10. resize [825...] Not sure if I like it returning a bool to denote 
success/failure, I think I'd prefer it to throw if the resize fails.

11. uninitializedArray [909...] ddoc seems a bit misleading, should 
perhaps be something like...
"Same as newArray, except skips initialization of elements for
occasions when greater performance is required."

12. alignBytes [939...] just has me stumped, the introduction says that 
16 byte alignment is guaranteed, so shouldn't this always return 16? I 
tried to follow the breadcrumbs through the source, but couldn't find 
where the value it returns is defined, only places where it is used/checked.

13. array [990...] I think this needs a more elaborate example that 
shows a full use case. Also, what happens if it is passed an infinite range?

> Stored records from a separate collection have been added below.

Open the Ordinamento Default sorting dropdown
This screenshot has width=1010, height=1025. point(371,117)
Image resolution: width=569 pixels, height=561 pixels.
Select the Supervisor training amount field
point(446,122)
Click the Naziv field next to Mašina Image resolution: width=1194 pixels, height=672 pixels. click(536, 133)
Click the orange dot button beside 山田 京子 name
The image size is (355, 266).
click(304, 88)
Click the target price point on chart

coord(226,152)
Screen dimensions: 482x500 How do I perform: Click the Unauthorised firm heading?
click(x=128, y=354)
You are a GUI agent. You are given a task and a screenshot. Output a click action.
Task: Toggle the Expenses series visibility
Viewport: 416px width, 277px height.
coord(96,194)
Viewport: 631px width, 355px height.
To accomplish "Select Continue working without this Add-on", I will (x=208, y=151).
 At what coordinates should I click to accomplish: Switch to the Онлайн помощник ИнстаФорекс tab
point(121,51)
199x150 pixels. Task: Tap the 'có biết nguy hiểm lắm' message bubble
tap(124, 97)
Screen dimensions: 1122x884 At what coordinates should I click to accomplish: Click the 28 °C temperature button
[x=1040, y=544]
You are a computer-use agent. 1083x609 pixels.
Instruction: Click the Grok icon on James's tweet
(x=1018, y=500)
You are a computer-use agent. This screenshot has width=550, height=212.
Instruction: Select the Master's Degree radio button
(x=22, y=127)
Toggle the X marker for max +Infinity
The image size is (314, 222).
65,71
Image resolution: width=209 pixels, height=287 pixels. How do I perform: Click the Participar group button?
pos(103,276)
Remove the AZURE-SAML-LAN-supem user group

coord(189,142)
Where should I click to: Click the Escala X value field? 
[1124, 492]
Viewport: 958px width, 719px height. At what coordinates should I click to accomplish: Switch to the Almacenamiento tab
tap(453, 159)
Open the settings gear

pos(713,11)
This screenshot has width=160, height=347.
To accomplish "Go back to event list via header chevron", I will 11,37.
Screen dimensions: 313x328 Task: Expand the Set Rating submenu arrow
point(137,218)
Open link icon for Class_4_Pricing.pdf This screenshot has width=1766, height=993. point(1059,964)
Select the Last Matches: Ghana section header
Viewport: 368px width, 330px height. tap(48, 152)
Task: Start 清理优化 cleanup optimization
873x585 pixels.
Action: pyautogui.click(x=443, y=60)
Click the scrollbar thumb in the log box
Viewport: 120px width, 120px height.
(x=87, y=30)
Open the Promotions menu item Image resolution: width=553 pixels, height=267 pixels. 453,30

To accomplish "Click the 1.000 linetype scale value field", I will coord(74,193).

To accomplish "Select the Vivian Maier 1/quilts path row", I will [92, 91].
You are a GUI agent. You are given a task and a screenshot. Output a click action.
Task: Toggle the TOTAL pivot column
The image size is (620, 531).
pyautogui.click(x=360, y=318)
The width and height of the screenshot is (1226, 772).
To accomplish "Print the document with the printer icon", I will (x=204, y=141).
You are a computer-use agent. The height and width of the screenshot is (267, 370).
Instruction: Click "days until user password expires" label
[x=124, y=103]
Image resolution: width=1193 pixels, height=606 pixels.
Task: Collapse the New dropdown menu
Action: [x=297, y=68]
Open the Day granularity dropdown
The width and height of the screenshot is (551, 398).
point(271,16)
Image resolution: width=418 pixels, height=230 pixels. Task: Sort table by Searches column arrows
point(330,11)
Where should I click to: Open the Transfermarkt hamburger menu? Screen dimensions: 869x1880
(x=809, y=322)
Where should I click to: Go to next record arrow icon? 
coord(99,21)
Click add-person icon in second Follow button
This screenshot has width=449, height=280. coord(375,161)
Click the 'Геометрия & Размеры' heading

And your GCAllocator bonus

14. The macro for array [137] is incomplete so nothing shows up in the 
ddoc output.

On the whole I think this module goes way over my head! I think some of 
my confusion originates from the naming of RegionAllocatorStack which, 
if I'm finally up to speed, is not a stack of RegionAllocators, but the 
actual stack which is being allocated from, in segments. I can 
understand why the module is not named SegmentAllocator, but nowhere is 
the term Region explained.

Is the restriction that only the most recently created RegionAllocator 
(for a given stack) can be used going to be universal across all 
allocator implementations? It doesn't seem to be the case for the 
GCAllocator, which makes me worry that some (future) Allocators will not 
be interchangeable, even though they share the same API. That being 
said, the only problematic scenarios that I can think of are rather 
contrived.

I hope some of that made sense, I suspect much of it may not ><

A...

Alix Pexton <alix.DOT.pexton gmail.DOT.com> writes:

On 07/09/2011 14:05, Alix Pexton wrote:

 12. alignBytes [939...] just has me stumped, the introduction says that
 16 byte alignment is guaranteed, so shouldn't this always return 16? I
 tried to follow the breadcrumbs through the source, but couldn't find
 where the value it returns is defined, only places where it is
 used/checked.

Found it! 'twas just as I suspected, no idea how I missed it the first 
time ><

A...

Michel Fortin <michel.fortin michelf.com> writes:

Every time I read std.regionallocator, I read "regional locator" and I 
find it hillarious. :-)

-- 
Michel Fortin
michel.fortin michelf.com
http://michelf.com/

Andrei Alexandrescu <SeeWebsiteForEmail erdani.org> writes:

On 9/7/11 8:45 AM, Michel Fortin wrote:
 Every time I read std.regionallocator, I read "regional locator" and I
 find it hillarious. :-)

Yes. That is part of my upcoming review. region_allocator please.

Andrei

dsimcha <dsimcha yahoo.com> writes:

== Quote from Andrei Alexandrescu (SeeWebsiteForEmail erdani.org)'s article
 On 9/7/11 8:45 AM, Michel Fortin wrote:
 Every time I read std.regionallocator, I read "regional locator" and I
 find it hillarious. :-)

 Yes. That is part of my upcoming review. region_allocator please.
 Andrei

I was thinking std.allocators.region.

Robert Clipsham <robert octarineparrot.com> writes:

On 07/09/2011 15:10, dsimcha wrote:
 == Quote from Andrei Alexandrescu (SeeWebsiteForEmail erdani.org)'s article
 On 9/7/11 8:45 AM, Michel Fortin wrote:
 Every time I read std.regionallocator, I read "regional locator" and I
 find it hillarious. :-)

 Yes. That is part of my upcoming review. region_allocator please.
 Andrei

 I was thinking std.allocators.region.

+1

-- 
Robert
http://octarineparrot.com/

Jacob Carlborg <doob me.com> writes:

On 2011-09-07 16:10, dsimcha wrote:
 == Quote from Andrei Alexandrescu (SeeWebsiteForEmail erdani.org)'s article
 On 9/7/11 8:45 AM, Michel Fortin wrote:
 Every time I read std.regionallocator, I read "regional locator" and I
 find it hillarious. :-)

 Yes. That is part of my upcoming review. region_allocator please.
 Andrei

 I was thinking std.allocators.region.

Same here.

-- 
/Jacob Carlborg

dsimcha <dsimcha yahoo.com> writes:

On 9/7/2011 9:51 AM, Andrei Alexandrescu wrote:
 On 9/7/11 8:45 AM, Michel Fortin wrote:
 Every time I read std.regionallocator, I read "regional locator" and I
 find it hillarious. :-)

 Yes. That is part of my upcoming review. region_allocator please.

 Andrei

I'm heavily anticipating your review, since I know your reviews tend to 
be very thorough and prompt lots of changes.  I want to start addressing 
the issues raised by others in the community, as well as a few I've 
thought of myself, but I'm hesitant to do so until The Official Andrei 
Review comes out and I can plan to work those changes in, too.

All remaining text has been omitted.